An Origin of the Huge Far-Infrared Luminosity of Starburst Mergers

Abstract

Recently Taniguchi and Ohyama found that the higher ¹²CO to ¹³CO integrated intensity ratios at a transition J=1-0, R=I(¹²CO)/I(¹³CO) 20, in a sample of starburst merging galaxies such as Arp 220 are mainly attributed to the depression of ¹³CO emission with respect to ¹²CO. Investigating the same sample of galaxies analyzed by Taniguchi and Ohyama, we find that there is a tight, almost linear correlation between the dust mass and ¹³CO luminosity. This implies that dust grains are also depressed in the high-R starburst mergers, leading to the higher dust temperature (T_d) in them because of the relative increase in the radiation density. Nevertheless, the average dust mass (M_d) of the high-R starburst mergers is significantly higher than that of non-high-R galaxies.
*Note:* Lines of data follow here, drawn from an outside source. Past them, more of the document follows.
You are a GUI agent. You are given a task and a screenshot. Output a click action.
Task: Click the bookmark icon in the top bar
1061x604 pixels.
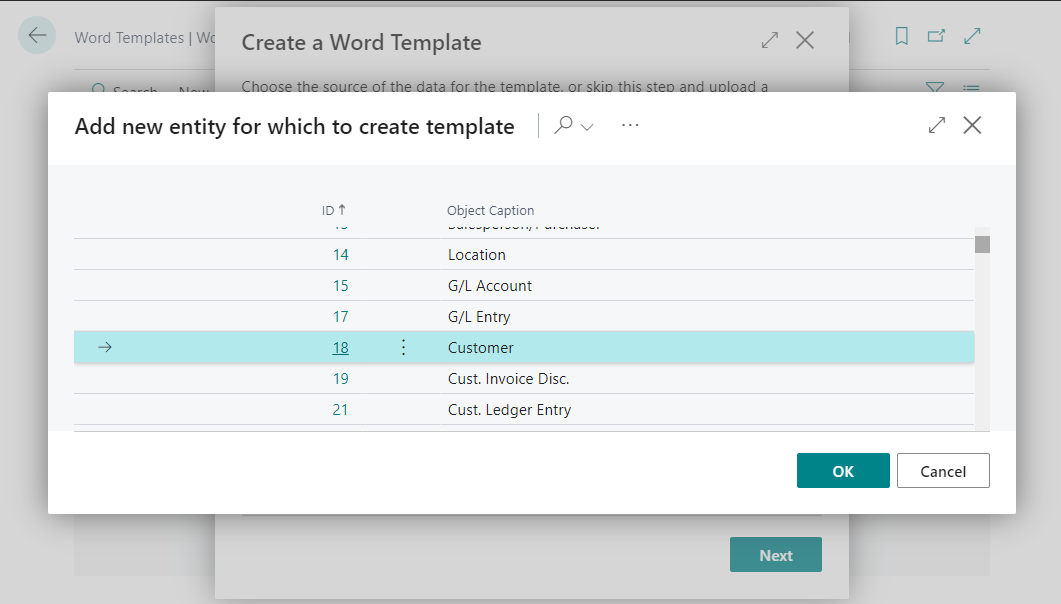point(901,35)
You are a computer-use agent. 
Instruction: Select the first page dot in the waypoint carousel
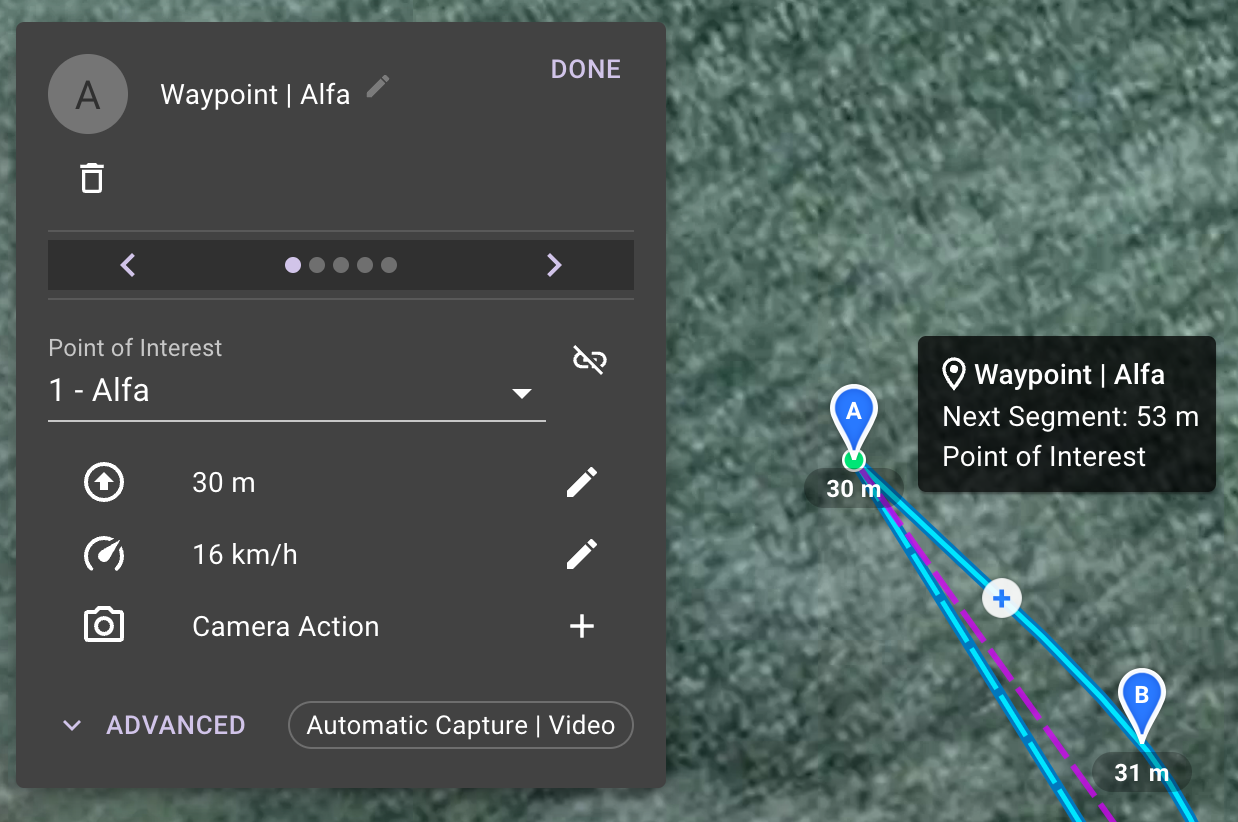click(293, 264)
This is naturally understood because the galaxy mergers could accumulate a lot of dust grains from their progenitor galaxies together with the supply of dust grains formed newly in the star-forming regions. Since L(FIR) ∝ M_dT⁵_d given the dust emissivity law S_ν ∝ λ⁻¹, the increases in both M_d and T_d explain well why the starburst mergers are so bright in the far-infrared. We discuss the important role that the superwind activity plays in destroying dust grains as well as dense gas clouds in the central region of mergers.